Problem: Whenever the word "Royal" appears in a line of the data below, copy that line.

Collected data

__________

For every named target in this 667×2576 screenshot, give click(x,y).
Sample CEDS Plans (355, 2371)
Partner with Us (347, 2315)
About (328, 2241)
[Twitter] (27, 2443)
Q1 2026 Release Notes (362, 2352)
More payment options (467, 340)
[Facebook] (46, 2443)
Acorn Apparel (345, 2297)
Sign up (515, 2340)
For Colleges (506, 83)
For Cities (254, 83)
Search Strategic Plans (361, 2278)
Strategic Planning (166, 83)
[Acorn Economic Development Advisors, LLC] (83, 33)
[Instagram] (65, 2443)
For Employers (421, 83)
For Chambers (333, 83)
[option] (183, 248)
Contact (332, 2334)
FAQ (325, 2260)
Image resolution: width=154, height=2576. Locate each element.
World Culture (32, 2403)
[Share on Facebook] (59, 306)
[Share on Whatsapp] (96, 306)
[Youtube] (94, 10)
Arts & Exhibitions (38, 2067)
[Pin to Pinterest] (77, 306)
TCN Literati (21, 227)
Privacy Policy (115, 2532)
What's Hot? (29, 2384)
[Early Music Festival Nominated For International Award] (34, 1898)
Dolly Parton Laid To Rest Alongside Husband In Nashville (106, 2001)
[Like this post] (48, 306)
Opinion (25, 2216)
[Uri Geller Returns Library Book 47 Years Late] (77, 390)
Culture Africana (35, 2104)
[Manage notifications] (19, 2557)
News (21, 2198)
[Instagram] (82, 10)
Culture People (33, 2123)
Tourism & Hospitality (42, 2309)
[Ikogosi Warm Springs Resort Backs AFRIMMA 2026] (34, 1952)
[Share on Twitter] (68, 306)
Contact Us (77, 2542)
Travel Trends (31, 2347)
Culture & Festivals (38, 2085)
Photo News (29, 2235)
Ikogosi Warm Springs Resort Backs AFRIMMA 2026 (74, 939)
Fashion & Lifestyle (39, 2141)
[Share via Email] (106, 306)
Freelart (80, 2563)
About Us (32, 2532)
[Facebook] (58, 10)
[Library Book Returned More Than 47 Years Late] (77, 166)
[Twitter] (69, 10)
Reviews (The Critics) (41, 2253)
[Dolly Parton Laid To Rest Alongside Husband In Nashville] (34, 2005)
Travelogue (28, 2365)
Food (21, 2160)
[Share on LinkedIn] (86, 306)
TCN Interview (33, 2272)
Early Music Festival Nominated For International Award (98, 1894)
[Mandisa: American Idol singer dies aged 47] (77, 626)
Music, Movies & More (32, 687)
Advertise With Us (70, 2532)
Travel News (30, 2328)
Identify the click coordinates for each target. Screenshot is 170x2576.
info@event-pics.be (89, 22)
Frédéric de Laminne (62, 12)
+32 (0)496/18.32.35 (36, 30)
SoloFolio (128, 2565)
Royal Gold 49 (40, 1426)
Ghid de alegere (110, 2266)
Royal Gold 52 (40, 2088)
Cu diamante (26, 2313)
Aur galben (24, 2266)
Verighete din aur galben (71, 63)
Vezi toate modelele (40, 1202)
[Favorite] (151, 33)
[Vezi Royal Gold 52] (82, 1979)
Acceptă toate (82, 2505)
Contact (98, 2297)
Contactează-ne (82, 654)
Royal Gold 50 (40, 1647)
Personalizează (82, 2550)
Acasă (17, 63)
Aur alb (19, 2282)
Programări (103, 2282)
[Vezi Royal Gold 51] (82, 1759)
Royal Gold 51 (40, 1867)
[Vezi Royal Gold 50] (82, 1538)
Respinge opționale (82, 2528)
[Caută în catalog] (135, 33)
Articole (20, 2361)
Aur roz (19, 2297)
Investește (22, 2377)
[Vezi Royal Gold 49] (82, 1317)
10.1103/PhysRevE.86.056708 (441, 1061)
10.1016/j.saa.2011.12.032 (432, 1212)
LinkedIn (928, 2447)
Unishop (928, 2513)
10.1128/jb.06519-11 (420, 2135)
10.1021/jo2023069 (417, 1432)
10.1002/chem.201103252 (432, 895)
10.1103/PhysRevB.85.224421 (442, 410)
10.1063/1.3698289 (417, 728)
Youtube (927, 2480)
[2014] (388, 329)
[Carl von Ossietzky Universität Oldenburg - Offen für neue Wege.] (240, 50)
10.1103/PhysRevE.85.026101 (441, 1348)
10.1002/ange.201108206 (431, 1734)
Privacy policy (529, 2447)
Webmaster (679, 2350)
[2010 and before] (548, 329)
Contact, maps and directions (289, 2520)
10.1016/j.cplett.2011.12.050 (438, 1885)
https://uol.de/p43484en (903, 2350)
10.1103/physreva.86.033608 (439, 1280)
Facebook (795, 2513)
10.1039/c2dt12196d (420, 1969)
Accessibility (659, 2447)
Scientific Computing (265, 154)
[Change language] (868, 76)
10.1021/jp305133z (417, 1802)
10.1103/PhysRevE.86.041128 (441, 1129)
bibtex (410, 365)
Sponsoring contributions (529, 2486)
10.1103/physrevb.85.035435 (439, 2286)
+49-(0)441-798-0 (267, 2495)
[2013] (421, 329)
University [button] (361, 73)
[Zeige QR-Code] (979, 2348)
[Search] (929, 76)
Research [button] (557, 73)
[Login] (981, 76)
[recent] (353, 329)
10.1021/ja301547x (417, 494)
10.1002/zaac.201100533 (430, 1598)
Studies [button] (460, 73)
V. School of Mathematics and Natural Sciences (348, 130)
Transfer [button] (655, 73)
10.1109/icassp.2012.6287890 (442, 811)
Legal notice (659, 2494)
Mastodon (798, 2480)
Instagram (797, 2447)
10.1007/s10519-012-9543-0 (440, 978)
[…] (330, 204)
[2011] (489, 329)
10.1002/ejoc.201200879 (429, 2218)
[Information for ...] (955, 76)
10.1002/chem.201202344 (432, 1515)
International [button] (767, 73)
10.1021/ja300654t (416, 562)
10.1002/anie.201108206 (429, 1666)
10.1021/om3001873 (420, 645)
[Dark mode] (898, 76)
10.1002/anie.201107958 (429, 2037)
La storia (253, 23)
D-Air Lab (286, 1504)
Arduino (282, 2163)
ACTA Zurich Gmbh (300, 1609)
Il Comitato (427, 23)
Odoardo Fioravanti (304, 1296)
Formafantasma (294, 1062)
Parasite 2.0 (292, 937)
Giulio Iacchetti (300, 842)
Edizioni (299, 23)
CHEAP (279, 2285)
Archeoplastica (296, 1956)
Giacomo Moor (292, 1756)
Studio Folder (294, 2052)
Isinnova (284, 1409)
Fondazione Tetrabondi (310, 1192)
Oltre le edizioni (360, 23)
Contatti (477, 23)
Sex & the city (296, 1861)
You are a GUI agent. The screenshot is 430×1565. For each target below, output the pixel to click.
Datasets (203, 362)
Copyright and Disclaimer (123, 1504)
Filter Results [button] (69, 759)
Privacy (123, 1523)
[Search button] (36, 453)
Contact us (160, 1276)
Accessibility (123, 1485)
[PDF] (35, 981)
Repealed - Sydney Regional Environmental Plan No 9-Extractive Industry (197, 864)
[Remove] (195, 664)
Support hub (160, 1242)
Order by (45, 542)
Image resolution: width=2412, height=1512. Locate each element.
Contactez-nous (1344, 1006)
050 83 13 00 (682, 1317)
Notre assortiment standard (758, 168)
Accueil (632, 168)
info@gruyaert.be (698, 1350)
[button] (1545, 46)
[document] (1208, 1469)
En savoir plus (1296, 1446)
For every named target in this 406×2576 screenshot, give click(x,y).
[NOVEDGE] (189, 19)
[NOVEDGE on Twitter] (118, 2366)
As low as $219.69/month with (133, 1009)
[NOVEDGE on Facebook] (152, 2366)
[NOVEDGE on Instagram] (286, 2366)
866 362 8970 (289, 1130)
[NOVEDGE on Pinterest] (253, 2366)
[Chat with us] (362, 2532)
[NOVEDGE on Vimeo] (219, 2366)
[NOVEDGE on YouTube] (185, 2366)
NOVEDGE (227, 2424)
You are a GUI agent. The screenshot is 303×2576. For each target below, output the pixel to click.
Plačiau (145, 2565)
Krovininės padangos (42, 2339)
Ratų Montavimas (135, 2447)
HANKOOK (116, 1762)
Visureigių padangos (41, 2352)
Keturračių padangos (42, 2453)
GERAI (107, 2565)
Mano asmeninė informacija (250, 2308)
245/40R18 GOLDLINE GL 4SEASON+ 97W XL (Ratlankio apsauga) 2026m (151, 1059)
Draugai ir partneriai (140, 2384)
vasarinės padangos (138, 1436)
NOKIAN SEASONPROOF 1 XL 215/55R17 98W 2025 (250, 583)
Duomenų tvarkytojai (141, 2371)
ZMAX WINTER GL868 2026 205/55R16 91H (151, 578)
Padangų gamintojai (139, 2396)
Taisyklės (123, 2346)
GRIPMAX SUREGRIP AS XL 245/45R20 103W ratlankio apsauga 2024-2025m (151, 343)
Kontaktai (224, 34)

__________

Your solution:
Royal Gold 49 (40, 1426)
Royal Gold 52 (40, 2088)
[Vezi Royal Gold 52] (82, 1979)
Royal Gold 50 (40, 1647)
[Vezi Royal Gold 51] (82, 1759)
Royal Gold 51 (40, 1867)
[Vezi Royal Gold 50] (82, 1538)
[Vezi Royal Gold 49] (82, 1317)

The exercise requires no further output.